◆ **Request 1**
Reproduce the text on the song "Another Like My Lover" word for word, in full.

---------------

Single by Jasmine Guy

from the album Jasmine Guy
- Released: January 20, 1991
- Recorded: August 1990
- Genre: R&B, new jack swing
- Length: 4:10
- Label: Warner Bros.
- Songwriters: Timmy Gatling, Alton "Wokie" Stewart
- Producer: Timmy Gatling

Jasmine Guy singles chronology
| "Try Me" (1990) | "Another Like My Lover" (1991) | "Just Want to Hold You" (1991) |

= Another Like My Lover =

"Another Like My Lover" is a song by American singer and actress Jasmine Guy. Released on January 20, 1991, The song is featured on Guy's self-titled debut album; which was released in October 1990. The single was a top ten hit on Billboard's Hot R&B Singles and at 66 on the Hot 100 singles.

---------------

◆ **Request 2**
In the entries below, write out the lines from the one containing "Task: Click the DISTRIBUTION" through the one containing "pyautogui.click(x=87, y=407)", inclusive, exactly as they appear.

---------------

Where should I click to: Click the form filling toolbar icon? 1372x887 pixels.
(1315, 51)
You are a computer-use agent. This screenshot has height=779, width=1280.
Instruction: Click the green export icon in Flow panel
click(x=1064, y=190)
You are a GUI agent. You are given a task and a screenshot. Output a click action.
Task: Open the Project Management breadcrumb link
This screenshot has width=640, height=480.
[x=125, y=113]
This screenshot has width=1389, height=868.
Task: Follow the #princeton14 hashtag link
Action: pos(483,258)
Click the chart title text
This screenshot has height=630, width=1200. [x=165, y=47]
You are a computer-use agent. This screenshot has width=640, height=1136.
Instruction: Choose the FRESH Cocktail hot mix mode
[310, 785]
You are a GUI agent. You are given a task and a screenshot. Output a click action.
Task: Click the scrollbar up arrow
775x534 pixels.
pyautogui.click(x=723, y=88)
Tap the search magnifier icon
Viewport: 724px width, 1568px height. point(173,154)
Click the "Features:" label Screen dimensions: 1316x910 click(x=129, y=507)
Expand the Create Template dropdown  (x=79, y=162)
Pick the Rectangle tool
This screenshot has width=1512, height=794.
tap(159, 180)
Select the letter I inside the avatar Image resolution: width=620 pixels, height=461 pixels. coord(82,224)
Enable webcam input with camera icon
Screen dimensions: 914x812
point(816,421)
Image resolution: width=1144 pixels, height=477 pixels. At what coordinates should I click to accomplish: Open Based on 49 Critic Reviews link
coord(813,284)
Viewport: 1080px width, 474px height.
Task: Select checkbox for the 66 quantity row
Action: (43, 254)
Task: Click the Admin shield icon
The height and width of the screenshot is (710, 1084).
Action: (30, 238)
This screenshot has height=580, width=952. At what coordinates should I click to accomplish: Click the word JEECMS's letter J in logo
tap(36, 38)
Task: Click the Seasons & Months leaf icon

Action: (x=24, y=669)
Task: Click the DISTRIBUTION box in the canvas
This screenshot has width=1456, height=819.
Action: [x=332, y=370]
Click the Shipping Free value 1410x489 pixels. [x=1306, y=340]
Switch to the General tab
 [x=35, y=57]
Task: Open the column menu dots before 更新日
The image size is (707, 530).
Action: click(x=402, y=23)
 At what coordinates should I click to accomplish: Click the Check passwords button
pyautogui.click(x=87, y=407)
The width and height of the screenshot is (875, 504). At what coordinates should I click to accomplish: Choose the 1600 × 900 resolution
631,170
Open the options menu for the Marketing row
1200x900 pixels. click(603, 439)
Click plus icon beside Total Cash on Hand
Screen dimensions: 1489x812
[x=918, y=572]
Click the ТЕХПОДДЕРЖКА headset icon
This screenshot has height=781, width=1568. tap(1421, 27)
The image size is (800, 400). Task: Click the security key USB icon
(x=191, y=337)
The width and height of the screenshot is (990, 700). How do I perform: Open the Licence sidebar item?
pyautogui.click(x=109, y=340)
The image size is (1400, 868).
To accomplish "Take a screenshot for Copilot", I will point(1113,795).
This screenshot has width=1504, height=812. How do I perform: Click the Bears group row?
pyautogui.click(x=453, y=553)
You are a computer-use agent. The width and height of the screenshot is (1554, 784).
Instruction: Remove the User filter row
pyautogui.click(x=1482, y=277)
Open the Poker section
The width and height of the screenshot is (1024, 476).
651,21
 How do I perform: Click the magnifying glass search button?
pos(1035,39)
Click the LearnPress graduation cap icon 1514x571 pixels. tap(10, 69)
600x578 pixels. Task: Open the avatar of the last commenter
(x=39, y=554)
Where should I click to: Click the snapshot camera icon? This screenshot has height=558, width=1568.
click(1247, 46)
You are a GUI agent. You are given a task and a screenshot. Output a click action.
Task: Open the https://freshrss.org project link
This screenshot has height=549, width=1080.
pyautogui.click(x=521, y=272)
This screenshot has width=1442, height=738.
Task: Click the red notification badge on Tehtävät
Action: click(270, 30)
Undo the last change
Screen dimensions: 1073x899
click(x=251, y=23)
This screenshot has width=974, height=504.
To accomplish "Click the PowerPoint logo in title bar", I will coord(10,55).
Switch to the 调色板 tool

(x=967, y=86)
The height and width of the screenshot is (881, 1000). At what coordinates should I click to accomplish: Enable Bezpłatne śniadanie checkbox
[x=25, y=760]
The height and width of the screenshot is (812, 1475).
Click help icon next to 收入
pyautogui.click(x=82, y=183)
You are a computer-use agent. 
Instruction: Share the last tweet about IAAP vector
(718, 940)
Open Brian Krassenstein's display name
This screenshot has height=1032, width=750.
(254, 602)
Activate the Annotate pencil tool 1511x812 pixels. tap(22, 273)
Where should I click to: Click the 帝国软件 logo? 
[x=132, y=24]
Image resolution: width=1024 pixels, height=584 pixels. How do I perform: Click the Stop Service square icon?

---------------

◆ **Complete response 1**
Single by Jasmine Guy

from the album Jasmine Guy
- Released: January 20, 1991
- Recorded: August 1990
- Genre: R&B, new jack swing
- Length: 4:10
- Label: Warner Bros.
- Songwriters: Timmy Gatling, Alton "Wokie" Stewart
- Producer: Timmy Gatling

Jasmine Guy singles chronology
| "Try Me" (1990) | "Another Like My Lover" (1991) | "Just Want to Hold You" (1991) |

= Another Like My Lover =

"Another Like My Lover" is a song by American singer and actress Jasmine Guy. Released on January 20, 1991, The song is featured on Guy's self-titled debut album; which was released in October 1990. The single was a top ten hit on Billboard's Hot R&B Singles and at 66 on the Hot 100 singles.

◆ **Complete response 2**
Task: Click the DISTRIBUTION box in the canvas
This screenshot has width=1456, height=819.
Action: [x=332, y=370]
Click the Shipping Free value 1410x489 pixels. [x=1306, y=340]
Switch to the General tab
 [x=35, y=57]
Task: Open the column menu dots before 更新日
The image size is (707, 530).
Action: click(x=402, y=23)
 At what coordinates should I click to accomplish: Click the Check passwords button
pyautogui.click(x=87, y=407)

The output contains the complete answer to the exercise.